2.2. Web Service Provider issues
<samlp:AuthnRequest> to Identity Provider via Portlet
See step 2 of the ID-WSF ECP SSO Profile (section 6.3.2). This is a PAOS request from the WSP to the Portlet that contains its request for SAML authentication. As noted in the profile, in some cases the Portlet could generate this request on its own, prior to issuing any requests to the WSP.
2.3. Portlet Determines Identity Provider and Obtains Credential
Nominally corresponding to step 3 of the ID-WSF ECP SSO Profile (section 6.3.2), this step includes both the function of determining which IdP will need to be contacted and obtaining (in most cases) a SAML assertion that it can use to authenticate to the IdP in the following step on the user's behalf.
Determining the IdP is a function of examining the security context of the user (which will include that IdP), as well as verifying that the WSP does not preclude the use of that IdP via a SOAP header block in the request in step 2 above.
The Portlet must also obtain knowledge about where to contact that IdP and how it should secure its request in step 2.4 below.

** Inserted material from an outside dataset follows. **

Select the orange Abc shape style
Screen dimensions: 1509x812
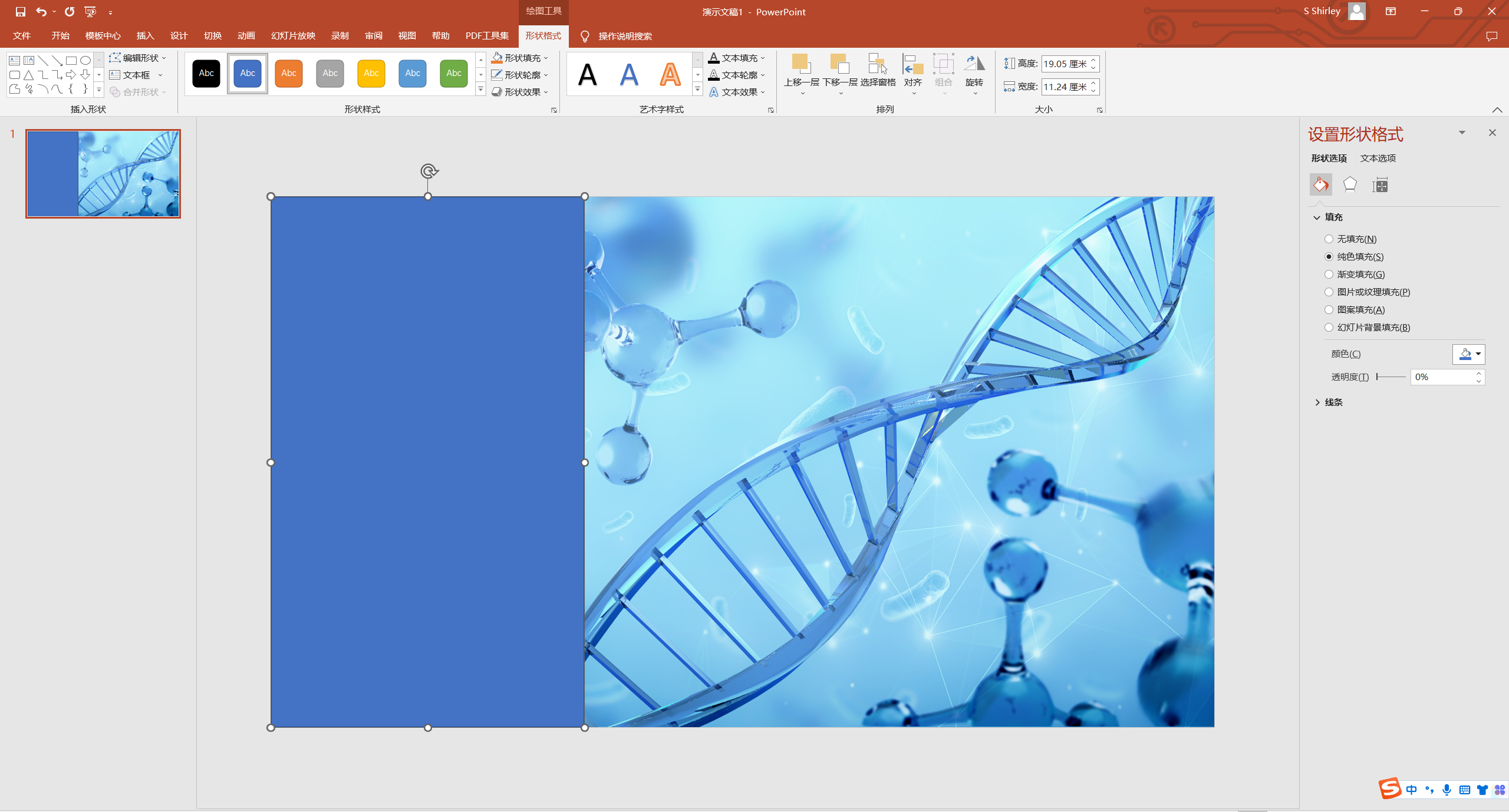288,74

This information is represented in ID-WSF by a WS-Addressing EndpointReference, or EPR. An EPR is generally carried in a SAML attribute in the assertion issued by the IdP in step 1.5 above.

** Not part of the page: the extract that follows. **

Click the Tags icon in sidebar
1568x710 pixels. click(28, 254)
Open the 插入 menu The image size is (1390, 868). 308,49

Obtaining the assertion to use when contacting the IdP is more complex, and is the primary distinction between a use case involving portlets and a more straightforward situation that does not involve a portal. With a non-portal use case, the initial response during SSO in phase 1 will generally contain a token that the application can use, so "obtaining the credential" is a simple matter of retrieving the token from the user's security context.
In a portal deployment, there are additional considerations, which we discuss in a separate topic, Token Acquisition by Portlets.
2.4. Portlet Forwards
<samlp:AuthnRequest> to Identity Provider
See step 4 of the ID-WSF ECP SSO Profile (section 6.3.2). This is a SOAP request to the IdP, governed by additional ID-WSF profiles of SOAP and WS-Security that allow a SAML assertion to be used interoperably to authenticate the Portlet to the IdP on the user's behalf.

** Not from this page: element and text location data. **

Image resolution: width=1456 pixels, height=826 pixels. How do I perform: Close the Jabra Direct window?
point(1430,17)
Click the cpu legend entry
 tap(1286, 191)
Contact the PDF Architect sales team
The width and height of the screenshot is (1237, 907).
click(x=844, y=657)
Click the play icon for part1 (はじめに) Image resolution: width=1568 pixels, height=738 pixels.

We do not formally constrain the possibilities for authenticating this exchange, but expect that the most likely security mechanisms used will be
urn:liberty:security:2006-08:TLS:SAMLV2. In both cases, the Portlet uses a private key to satisfy the IdP of its right to use the authenticating assertion, but in the former case mutual TLS authentication is used, while in the latter case the SOAP message is digitally signed.
2.5. Identity Provider Identifies Principal
See step 5 of the ID-WSF ECP SSO Profile (section 6.3.2). This is the "Portlet as User" authentication step, and processes the Portlet's request for a delegated authentication token to use at the WSP that issued the
<samlp:AuthnRequest>. Policy may be applied here to control the issuance of such tokens, and XML Encryption can be used to hide all user information from the Portlet.
2.6. Identity Provider Issues
<samlp:Response> to Web Service Provider via Portlet
See step 6 of the ID-WSF ECP SSO Profile (section 6.3.2). This is a SOAP response to the Portlet containing the SAML response targeted to the WSP containing the delegated authentication token with which the Portlet will be able to authenticate to the WSP as the user.
Note that this delegated token may itself contain the capability to authenticate back to the IdP via a recursive act of delegation. This is orthogonal to the delegation that takes place to the WSP.
2.7. Portlet Forwards
<samlp:Response> to Web Service Provider
See step 7 of the ID-WSF ECP SSO Profile (section 6.3.2). This delivers the delegated authentication token to the WSP as a bearer assertion, analagous to the process by which a browser User Agent authenticates the user to a web site. A WSP can assess the act of delegation and respond appropriately, or ignore the distinction.
2.8. Web Service Provider Responds to Portlet
See step 8 of the ID-WSF ECP SSO Profile (section 6.3.2). This step establishes a security context for the Portlet, probably via a cookie, and recovers the initial state of the request in step 1, if possible, in order to direct the Portlet to retry the request.